In Spain, amoxicillin resistance due to β-lactamase production has remained constant at a 20% to 25% rate over three successive nationwide surveillances (1996–97, 1998–99, 2001–02) of the SAUCE Program.24,25 The BLNAR (β-lactamase-negative ampicillin-resistant) phenotype was 9% and 4.5% in the second and third surveillances.24,25 The BLPACR (β-lactamase-positive amoxicillin/clavulanate-resistant) phenotype was not detected in the first surveillance and very infrequent (0.1%) in the other two.24,25

As the mechanism of resistance of BLNAR strains consists of mutations in the ftsI gene encoding PBP3, these strains should be considered resistant to amoxicillin/clavulanate and cefuroxime, in addition to ampicillin/amoxicillin.17 By applying the CLSI breakpoint for amoxicillin/clavulanate (there is no defined breakpoint for amoxicillin), 8 out of 66 (12.1%) β-lactamase-negative H. influenzae strains exhibited resistance to this antibiotic (MIC ≥ 8 mg/L), all of them inhibited by cefditoren concentrations ≤0.06 mg/L.

Three out of the 48 (6.3%) β-lactamase-positive strains exhibited amoxicillin/clavulanate MICs ≥8 mg/L (BLPACR phenotype); of them, two were intermediate resistant and one susceptible to cefuroxime and all were inhibited by cefditoren concentrations ≤0.06 mg/L.

It has been suggested that BSAC breakpoints for amoxicillin/clavulanate (susceptible: ≤1/resistant: ≥2 mg/L)26 are moreadequate to detect ftsI gene mutations7 and to predict pharmacodynamic activity13 against BLNAR and BLPACR phenotypes. Mutations in the ftsI gene have been detected in β-lactamase-negative H. influenzae strains even with ampicillin MICs of 1–2 mg/L.7 However, the rate of this type of mutations among β-lactamase-positive strains may be underestimated when only qualitative susceptibility to ampicillin and chromogenic β-lactamase detection is performed on a daily practice basis. In this sense, when using the amoxicillin/clavulanate BSAC resistance breakpoint (MIC ≥ 2 mg/L),26 26 isolates out of the 66 β-lactamase-negative and 38 isolates out of the 48 β-lactamase-positive strains exhibited MICs ≥2 mg/L, stressing the need for performing genetic surveillance and sequencing ftsI genes among β-lactamase-positive strains and β-lactamase-negative strains with ampicillin MICs of ≥2 mg/L.

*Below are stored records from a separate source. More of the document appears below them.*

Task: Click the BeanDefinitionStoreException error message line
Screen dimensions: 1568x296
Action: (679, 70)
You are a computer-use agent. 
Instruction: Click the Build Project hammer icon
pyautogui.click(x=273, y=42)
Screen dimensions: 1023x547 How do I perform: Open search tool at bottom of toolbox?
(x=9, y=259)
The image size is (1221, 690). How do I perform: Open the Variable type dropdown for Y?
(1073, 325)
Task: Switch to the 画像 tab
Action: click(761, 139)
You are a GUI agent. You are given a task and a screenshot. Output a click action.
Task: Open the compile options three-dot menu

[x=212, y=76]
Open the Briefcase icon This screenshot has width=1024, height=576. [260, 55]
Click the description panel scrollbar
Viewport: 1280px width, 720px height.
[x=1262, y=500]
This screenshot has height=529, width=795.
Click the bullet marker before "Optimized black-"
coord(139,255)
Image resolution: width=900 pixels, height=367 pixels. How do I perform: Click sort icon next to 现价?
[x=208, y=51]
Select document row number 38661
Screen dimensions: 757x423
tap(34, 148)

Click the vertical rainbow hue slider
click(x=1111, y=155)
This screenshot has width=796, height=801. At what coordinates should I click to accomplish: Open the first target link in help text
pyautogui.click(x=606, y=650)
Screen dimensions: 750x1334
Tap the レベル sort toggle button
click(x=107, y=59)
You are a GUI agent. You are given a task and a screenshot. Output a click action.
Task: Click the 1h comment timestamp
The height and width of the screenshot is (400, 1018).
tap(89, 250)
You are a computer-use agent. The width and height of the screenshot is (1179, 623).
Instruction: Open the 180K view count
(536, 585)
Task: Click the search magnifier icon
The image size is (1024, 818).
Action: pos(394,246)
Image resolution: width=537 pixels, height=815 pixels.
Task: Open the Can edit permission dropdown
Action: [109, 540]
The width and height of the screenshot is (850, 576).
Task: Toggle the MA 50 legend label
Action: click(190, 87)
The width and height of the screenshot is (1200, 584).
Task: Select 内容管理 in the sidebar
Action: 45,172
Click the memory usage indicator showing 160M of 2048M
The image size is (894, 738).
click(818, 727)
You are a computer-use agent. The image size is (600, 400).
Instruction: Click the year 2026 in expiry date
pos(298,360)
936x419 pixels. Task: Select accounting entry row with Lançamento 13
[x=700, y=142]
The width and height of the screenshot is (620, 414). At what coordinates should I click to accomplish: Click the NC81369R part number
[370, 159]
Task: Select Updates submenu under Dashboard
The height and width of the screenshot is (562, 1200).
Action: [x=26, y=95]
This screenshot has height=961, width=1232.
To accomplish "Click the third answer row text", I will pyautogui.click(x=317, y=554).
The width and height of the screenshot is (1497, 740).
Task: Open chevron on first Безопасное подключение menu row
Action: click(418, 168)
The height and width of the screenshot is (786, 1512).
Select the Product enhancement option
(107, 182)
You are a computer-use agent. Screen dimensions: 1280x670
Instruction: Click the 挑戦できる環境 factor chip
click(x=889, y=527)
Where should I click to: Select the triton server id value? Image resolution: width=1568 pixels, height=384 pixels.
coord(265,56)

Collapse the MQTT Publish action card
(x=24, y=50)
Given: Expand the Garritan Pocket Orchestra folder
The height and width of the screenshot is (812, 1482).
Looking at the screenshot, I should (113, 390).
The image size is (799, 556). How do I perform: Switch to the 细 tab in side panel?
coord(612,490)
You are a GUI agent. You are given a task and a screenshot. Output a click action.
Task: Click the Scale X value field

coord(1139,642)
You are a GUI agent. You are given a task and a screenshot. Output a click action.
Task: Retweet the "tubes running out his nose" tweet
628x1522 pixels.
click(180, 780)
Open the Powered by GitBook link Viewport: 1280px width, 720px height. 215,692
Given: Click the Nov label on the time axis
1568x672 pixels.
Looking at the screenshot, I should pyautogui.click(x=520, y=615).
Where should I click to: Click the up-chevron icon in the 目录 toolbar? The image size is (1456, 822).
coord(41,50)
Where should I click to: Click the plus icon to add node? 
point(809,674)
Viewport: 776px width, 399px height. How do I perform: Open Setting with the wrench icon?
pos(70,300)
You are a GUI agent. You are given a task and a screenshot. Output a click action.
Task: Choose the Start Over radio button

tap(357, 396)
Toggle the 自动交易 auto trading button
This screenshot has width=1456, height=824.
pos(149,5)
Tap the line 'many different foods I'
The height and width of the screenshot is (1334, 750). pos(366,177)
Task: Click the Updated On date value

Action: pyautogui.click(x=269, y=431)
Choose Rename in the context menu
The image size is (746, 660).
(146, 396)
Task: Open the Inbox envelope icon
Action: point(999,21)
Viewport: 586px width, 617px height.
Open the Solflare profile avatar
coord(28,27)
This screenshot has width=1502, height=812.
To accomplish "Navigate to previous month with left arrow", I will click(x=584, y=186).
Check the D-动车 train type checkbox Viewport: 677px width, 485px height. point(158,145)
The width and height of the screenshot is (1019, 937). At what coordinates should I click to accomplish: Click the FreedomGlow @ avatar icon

Although this study was not designed as an epidemiological surveillance, the results are in accordance with other studies, showing an increase in the prevalence of these phenotypes in some geographical areas8 and in the paediatric population.27

In conclusion, susceptibility to sentinel β-lactams cannot predict activity of other members of the group against S. pneumoniae, and the addition of clavulanic acid to amoxicillin may not guarantee 100% coverage of H. influenzae, regardless of β-lactamase production.

Acknowledgements

We thank Federico Román (Spanish National Reference Haemophilus Laboratory, Instituto de Salud Carlos III) for providing the H. influenzae strains. This study was supported by an unrestricted grant from Tedec-Meiji S.A., Alcalá de Henares, Madrid, Spain.

Transparency declarations

L. A. has received a fee for speaking at sponsored symposia from Sociedad Española de Quimioterapia and GlaxoSmithKline S.A., and L. A. and M.-J. G. have received funds for research from GlaxoSmithKline S.A. and Novartis farmacéutica S.A., Barcelona, Spain.